14 December 2011

God hath done these things: The Apocrypha to the Rescue!

I've struggled a bit lately with the Book of Esther.

It is filled with preemptive war and genocidal ethnic cleansing, that the author clearly supported and glorified. But since the book makes no mention of God, directly or indirectly, it's difficult to blame God for the killings -- or claim that he inspired them, or even approved of them, for that matter. (Except in the sense that since God inspired the author of the Book of Esther, he approved of whatever the author approved.)

Which is why the apocrypha comes in so handy.

Here are the first words of the additions to the Book of Esther, as taken from the Catholic Douay-Reims version.

Then Mardochai said: God hath done these things.

The folks at DRBO.org add this helpful note to Esther 10:4.

[4] Then Mardochai: Here St. Jerome advertiseth the reader, that what follows is not in the Hebrew, but is found in the septuagint Greek edition, which the seventy-two interpreters translated out of the Hebrew, or added by the inspiration of the Holy Ghost.

So we know that Esther 10:4 was added through the inspiration of the Holy Ghost, and that therefore, God was responsible for the killings in the Book of Esther.
(See also 10:10, 12; 11:12; 13:8, 18, 14:1-2, 15:3, 5; 16:10-18, and 21)

Thank God for the Apocrypha!

For some time now, I have wanted to add the Apocrypha (or what Catholics call the Deutero-canonical books) to the SAB. I've finally started with the book of Esther.

As I go along, I'll add the apocryphal killings to the list of killings in the Catholic Bible. That way, I'll have two lists: one for the Protestants and one for the Catholics.


Stephen said...

Does this mean you'll have an expanded version of "Drunk with Blood"?
Steve Weeks

Steve Wells said...

Does this mean you'll have an expanded version of "Drunk with Blood"?

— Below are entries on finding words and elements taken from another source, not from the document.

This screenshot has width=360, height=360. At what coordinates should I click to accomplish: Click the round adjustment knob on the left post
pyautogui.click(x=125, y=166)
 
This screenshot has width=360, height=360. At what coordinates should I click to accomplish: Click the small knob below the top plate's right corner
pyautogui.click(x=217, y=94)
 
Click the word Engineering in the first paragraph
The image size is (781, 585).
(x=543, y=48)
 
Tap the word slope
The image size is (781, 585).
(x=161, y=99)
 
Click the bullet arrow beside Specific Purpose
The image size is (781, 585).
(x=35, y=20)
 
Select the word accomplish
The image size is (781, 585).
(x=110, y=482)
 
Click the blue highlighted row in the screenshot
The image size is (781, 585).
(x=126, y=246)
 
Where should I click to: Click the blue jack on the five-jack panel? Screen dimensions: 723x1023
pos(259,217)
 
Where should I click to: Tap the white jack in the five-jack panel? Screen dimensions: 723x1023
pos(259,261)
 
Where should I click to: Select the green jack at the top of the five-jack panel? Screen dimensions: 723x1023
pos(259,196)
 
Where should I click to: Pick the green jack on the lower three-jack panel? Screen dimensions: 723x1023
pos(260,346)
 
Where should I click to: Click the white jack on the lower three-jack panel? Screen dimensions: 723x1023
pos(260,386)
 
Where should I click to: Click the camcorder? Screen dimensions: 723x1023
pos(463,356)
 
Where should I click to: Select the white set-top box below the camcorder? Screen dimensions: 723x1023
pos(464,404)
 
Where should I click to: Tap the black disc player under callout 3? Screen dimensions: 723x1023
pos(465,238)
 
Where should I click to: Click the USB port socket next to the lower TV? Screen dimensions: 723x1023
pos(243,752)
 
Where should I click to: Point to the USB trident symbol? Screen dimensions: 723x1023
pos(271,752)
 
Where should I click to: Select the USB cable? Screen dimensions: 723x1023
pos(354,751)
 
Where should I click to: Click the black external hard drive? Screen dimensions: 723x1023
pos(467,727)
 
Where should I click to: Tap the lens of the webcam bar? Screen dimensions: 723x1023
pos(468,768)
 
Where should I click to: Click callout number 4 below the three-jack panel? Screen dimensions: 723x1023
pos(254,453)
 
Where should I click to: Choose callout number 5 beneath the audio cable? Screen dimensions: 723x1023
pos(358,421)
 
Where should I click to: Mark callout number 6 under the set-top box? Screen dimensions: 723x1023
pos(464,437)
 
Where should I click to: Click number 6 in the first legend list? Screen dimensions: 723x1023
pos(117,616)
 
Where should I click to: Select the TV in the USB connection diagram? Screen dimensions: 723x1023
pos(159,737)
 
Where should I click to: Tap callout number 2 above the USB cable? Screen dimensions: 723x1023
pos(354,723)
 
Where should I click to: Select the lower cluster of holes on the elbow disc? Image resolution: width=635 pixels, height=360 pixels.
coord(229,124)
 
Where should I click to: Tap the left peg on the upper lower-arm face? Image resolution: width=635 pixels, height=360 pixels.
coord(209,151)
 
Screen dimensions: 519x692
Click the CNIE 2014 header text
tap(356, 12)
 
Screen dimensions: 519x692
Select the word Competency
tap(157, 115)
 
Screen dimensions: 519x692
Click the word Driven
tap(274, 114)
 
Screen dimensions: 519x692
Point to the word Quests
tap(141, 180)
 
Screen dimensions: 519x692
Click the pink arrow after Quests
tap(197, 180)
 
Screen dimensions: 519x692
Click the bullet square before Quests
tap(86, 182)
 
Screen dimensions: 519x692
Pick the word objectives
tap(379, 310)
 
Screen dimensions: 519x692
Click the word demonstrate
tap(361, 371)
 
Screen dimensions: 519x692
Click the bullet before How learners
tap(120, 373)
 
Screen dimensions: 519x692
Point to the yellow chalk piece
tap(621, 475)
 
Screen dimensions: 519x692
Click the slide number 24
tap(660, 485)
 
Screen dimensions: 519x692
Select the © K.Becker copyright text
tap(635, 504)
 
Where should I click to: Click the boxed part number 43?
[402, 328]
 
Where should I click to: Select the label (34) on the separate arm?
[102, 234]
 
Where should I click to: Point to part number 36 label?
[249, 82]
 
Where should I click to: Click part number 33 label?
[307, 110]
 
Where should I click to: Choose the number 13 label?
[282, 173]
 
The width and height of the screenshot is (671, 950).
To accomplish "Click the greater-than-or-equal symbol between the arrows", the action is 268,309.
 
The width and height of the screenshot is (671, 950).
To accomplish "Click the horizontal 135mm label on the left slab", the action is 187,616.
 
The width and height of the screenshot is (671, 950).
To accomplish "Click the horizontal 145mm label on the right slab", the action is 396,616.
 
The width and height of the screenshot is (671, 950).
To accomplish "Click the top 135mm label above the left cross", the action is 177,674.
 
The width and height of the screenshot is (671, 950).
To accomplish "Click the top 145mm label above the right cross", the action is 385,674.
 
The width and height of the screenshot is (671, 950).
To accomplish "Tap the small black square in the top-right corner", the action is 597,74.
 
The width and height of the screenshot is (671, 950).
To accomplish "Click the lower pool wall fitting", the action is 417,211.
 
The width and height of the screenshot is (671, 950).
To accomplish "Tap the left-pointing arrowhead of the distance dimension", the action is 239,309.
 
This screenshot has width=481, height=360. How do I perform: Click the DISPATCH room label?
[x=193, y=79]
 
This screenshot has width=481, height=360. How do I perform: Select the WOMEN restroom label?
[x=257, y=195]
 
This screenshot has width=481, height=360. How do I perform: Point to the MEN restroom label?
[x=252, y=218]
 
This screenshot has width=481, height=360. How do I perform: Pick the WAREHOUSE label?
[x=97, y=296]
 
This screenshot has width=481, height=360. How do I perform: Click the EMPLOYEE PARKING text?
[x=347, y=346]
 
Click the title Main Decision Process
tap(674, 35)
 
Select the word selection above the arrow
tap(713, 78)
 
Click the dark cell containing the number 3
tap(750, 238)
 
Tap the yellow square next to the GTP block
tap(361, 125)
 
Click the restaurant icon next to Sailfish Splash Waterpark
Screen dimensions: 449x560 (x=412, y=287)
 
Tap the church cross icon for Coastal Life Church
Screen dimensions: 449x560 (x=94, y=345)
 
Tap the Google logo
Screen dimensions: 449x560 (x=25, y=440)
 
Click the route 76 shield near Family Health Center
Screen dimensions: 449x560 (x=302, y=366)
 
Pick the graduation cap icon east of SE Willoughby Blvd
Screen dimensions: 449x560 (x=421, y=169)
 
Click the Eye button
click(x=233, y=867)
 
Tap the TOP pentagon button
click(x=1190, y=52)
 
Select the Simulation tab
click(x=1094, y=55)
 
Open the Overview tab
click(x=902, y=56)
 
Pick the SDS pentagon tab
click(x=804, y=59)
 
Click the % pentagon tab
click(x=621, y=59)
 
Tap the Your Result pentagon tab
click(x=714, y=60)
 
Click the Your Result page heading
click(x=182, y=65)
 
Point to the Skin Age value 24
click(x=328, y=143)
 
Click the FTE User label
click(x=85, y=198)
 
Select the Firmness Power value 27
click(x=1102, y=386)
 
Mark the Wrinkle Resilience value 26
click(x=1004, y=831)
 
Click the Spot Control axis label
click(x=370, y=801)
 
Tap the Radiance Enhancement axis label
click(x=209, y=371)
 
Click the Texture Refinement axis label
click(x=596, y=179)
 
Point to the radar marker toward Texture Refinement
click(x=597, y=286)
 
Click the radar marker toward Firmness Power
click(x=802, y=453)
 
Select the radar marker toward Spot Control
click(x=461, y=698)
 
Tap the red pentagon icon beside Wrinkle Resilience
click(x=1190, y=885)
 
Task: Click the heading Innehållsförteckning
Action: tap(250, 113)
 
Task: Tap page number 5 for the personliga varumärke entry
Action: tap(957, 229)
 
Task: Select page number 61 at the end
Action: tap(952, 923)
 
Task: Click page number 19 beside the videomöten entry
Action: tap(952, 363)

Yeah, I think so. There's quite a bit of killing that I haven't yet covered in the Apocrypha/Deuterocanonical books. But I'll get to it eventually!

nazani said...

I've always liked the Book of Esther, in spite of the overkill. It has sassy ladies and leads to fantasies of barbarically gorgeous ancient jewelry. I suspect the uppity females bit is the real reason why it was taken out of the bible, ditto Judith.

Stephen said...

But I'll get to it eventually!
I'll look forward to that. Meanwhile, I haven't forgotten my informal proof-reading project... I'm just side-tracked re-reading another of my favorite Holy Books: "The Silmarillion".
Happy Christmas/Winter Solstice/Other to you and your family!
Steve Weeks

Unknown said...

I am curious as to why you always quote the KJV?

Is there a reason for it?

It actually makes you seem a little behind the times... scholarly speaking, so I assume there is a reason for it?

Stephen said...

@ Steve S:
The KJV is probably the most-quoted version of the bible because, IIRC, it was one of the first versions published in English (I could be wrong about this). It has had a significant impact on English literature... even Richard Dawkins says this. However, according to Bart Ehrman the KJV is based on some poor translations, possibly even fraudulent translations (again, it's been a while since I read Ehrman, but I think I'm remembering correctly). Consequently, the KJV is a virtually endless source of nonsense. IMO, that justifies being a little behind the times. YMMV.
Steve Weeks

Unknown said...

Dwindling in Unbelief

Does that mean that unbelief is dwindling, or does it mean dwindling into unbelief?